This is the deep dive where the PM hat mattered more than the design hat. The user in front of the screen was the mentor. But the user whose problem I was actually solving was Ops. Ops needed predictable, trustworthy mentor capacity to plan against. Every stale availability slot was a small bet they lost.

I made that explicit early, because it changed what the design needed to do. If this had been a pure mentor-autonomy problem, the right answer would have been maximum flexibility. Let mentors block and unblock anything, any time, in any pattern. But maximum flexibility was exactly what had produced the stale-data problem. Mentors didn’t want to think about their availability often enough to keep a maximally flexible system accurate.

So the design needed to make the right thing for Ops also be the easy thing for mentors. Not by aligning their interests perfectly (they aren’t perfectly aligned), but by getting the friction on the mentor side low enough that supply predictability became a byproduct of mentors doing the bare minimum.

The design move

A recurring weekly schedule, set once, that the system treated as the source of truth until the mentor said otherwise.

Mentors defined their default week (Tuesdays 6 to 9pm, Saturday mornings, whatever their actual rhythm was) and the dashboard assumed that pattern held forever. The system stopped asking mentors to confirm availability week by week. Instead, it asked them to mark exceptions. I’m travelling that week, I have a conflict that Thursday, I want to add a one-time extra slot.
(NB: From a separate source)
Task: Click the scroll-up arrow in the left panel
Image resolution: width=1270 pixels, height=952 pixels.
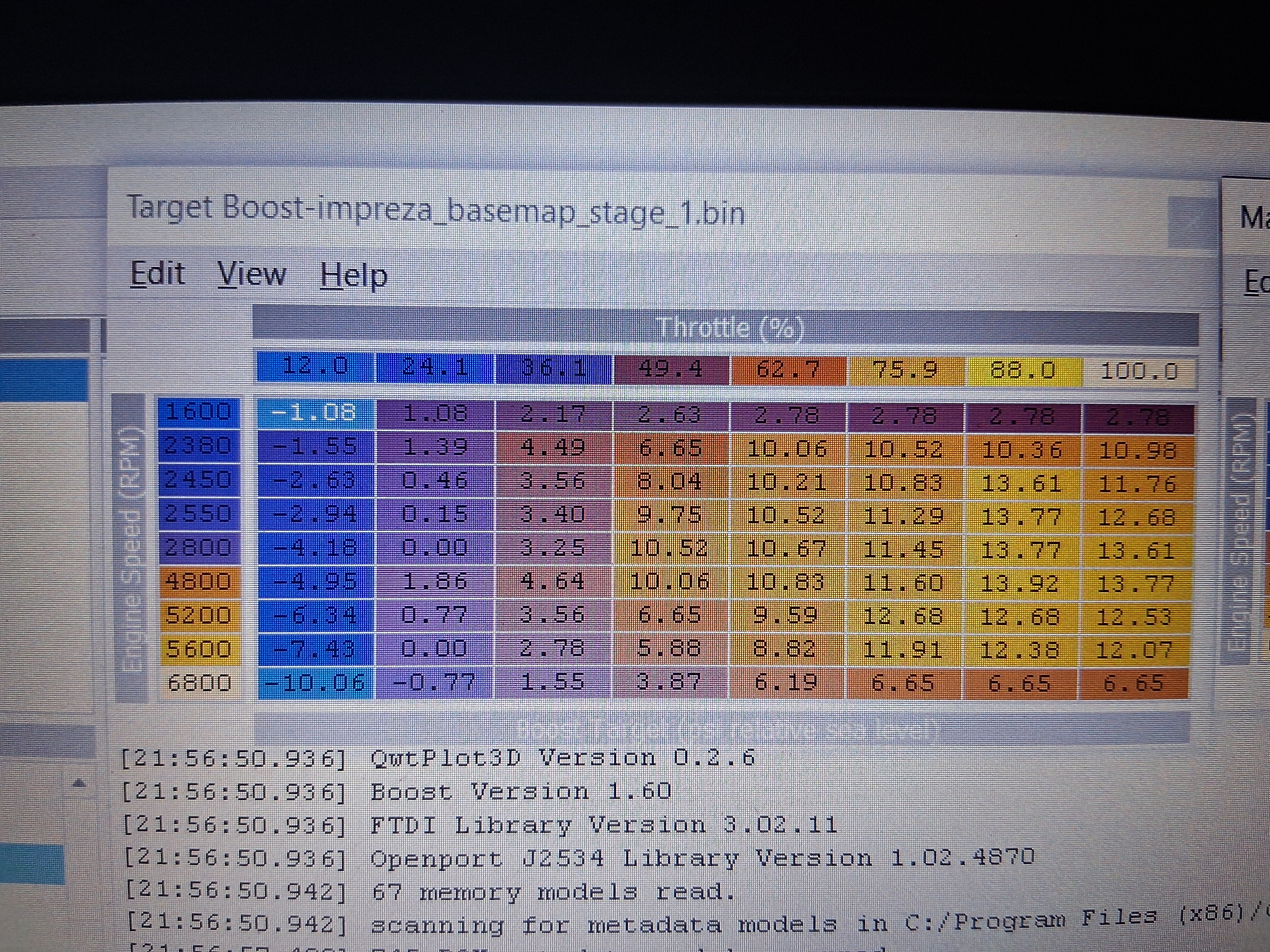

It’s a small inversion that does a lot of work. The old model treated availability as a fresh declaration every cycle, which decayed the moment mentors got busy. The new model treats it as a stable structure with edits, which matches how mentors actually hold their week mentally.
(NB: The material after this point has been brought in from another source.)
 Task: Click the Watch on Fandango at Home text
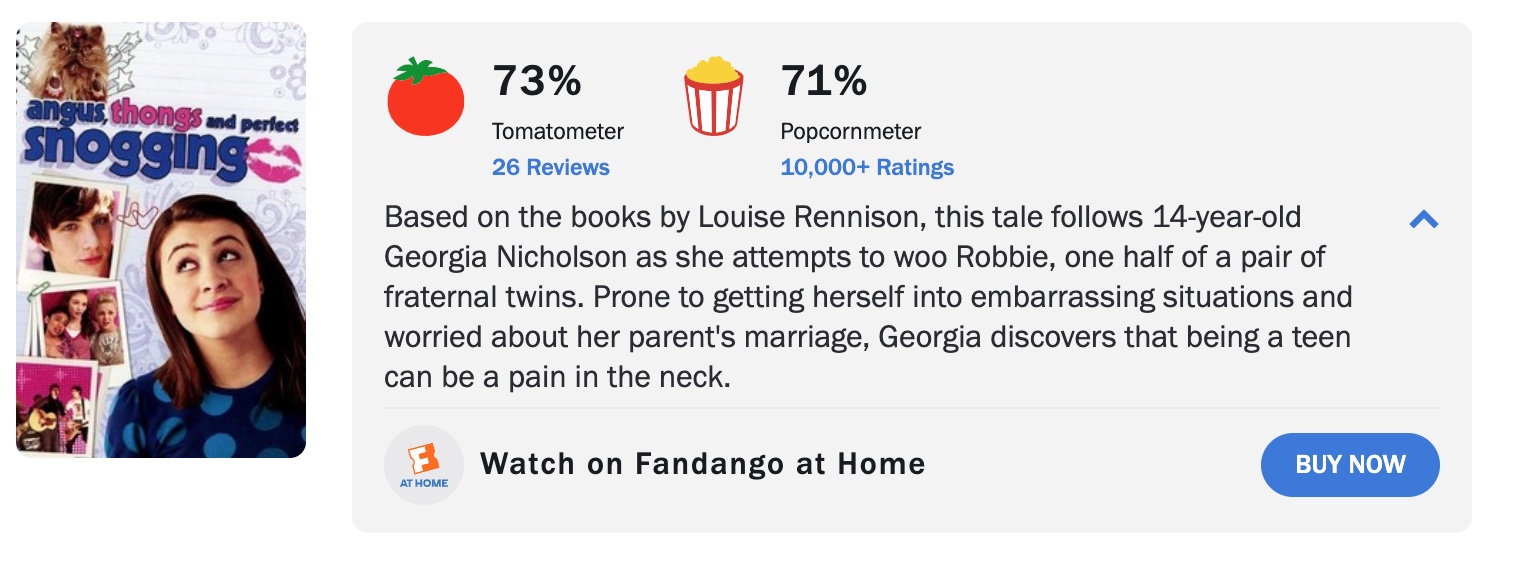(x=702, y=464)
The design moves that made it work

The recurring schedule idea is obvious in retrospect. The reason it hadn’t worked in earlier attempts at other tools was the second-order details. A few that mattered:

Onboarding had to over-invest in the default week. If mentors set a sloppy default during onboarding, the whole model collapsed back into the old problem. I moved the availability setup later in the onboarding flow, after mentors had context for what their commitment would actually look like, and made it the longest step. Friction in the right place.

The exception flow had to be faster than just ignoring it. If marking “I’m out next week” took more than a few seconds, mentors would just decline sessions as they came in, which would keep the data stale anyway. So I designed the exception UI as a single gesture on the timeline view. Tap a week, mark it out, done.
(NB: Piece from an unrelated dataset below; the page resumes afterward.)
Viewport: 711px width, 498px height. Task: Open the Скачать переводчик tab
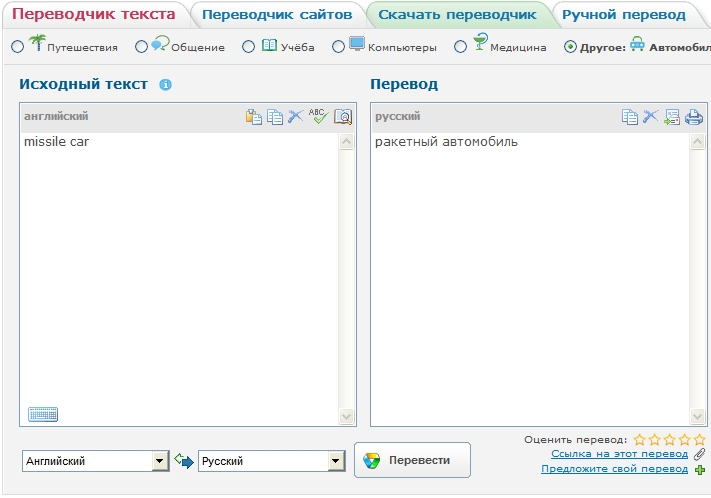458,14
The system showed mentors their own pattern back to them. A small section of the dashboard showed “your typical week,” visually, the same way Ops saw it. Partly transparency, partly a soft nudge. If a mentor’s typical week stopped matching reality, seeing it laid out made them notice. We didn’t have to send a reminder.

Ops got a confidence signal on each slot. Behind the scenes, the system tracked how recently a mentor had interacted with their schedule. Slots from a mentor who’d marked exceptions in the last two weeks were treated as high-confidence. Slots from a mentor who hadn’t touched the dashboard in months got a quiet flag in the Ops view. Mentors didn’t see this. It existed entirely to make Ops’s planning more honest about what the data actually meant.

That last one is the decision I’m proudest of, and it’s the one that wouldn’t have happened if I hadn’t been wearing the PM hat. As a designer, I’d have stopped at the mentor-facing flow. As the PM, I knew the real failure mode was Ops over-trusting the data, and I had the authority to ship a fix on the other side of the system.

The trade-off

The recurring model is worse for the small group of mentors whose schedules are genuinely chaotic. For them, “default plus exceptions” is harder than just declaring each week fresh.

I made the call to optimise for the median mentor and accept a worse experience for the chaotic minority. The mitigation was that those mentors could still effectively use the system as a weekly declaration, by treating every week as an exception. Clunkier than a purpose-built flow, but functional. I wrote this trade-off down in the PRD so it would come back up if the chaotic-mentor segment grew over time.

What happened

Mentors set their schedule once and largely left it alone, which is exactly what the model assumed they’d do. Exceptions got marked at a rate that suggested mentors were actually using the feature instead of ignoring it. Ops reported, qualitatively, that the share of bookings bouncing because of stale availability dropped noticeably in the first weeks after rollout.

Working across the org

Most of the design work on Guru Dashboard happened in design files. Most of the value of the work happened in rooms.

The stakeholder group that mattered most wasn’t engineering, and it wasn’t leadership. It was Ops and Mentor Success. The people who lived inside the old system’s pain every day, and who knew better than anyone which of its failures were real and which were just noise. They were also the group whose buy-in mattered most for adoption. If Ops didn’t trust the new dashboard, they’d keep routing mentors back to WhatsApp, and the redesign would die quietly no matter how good the UI was.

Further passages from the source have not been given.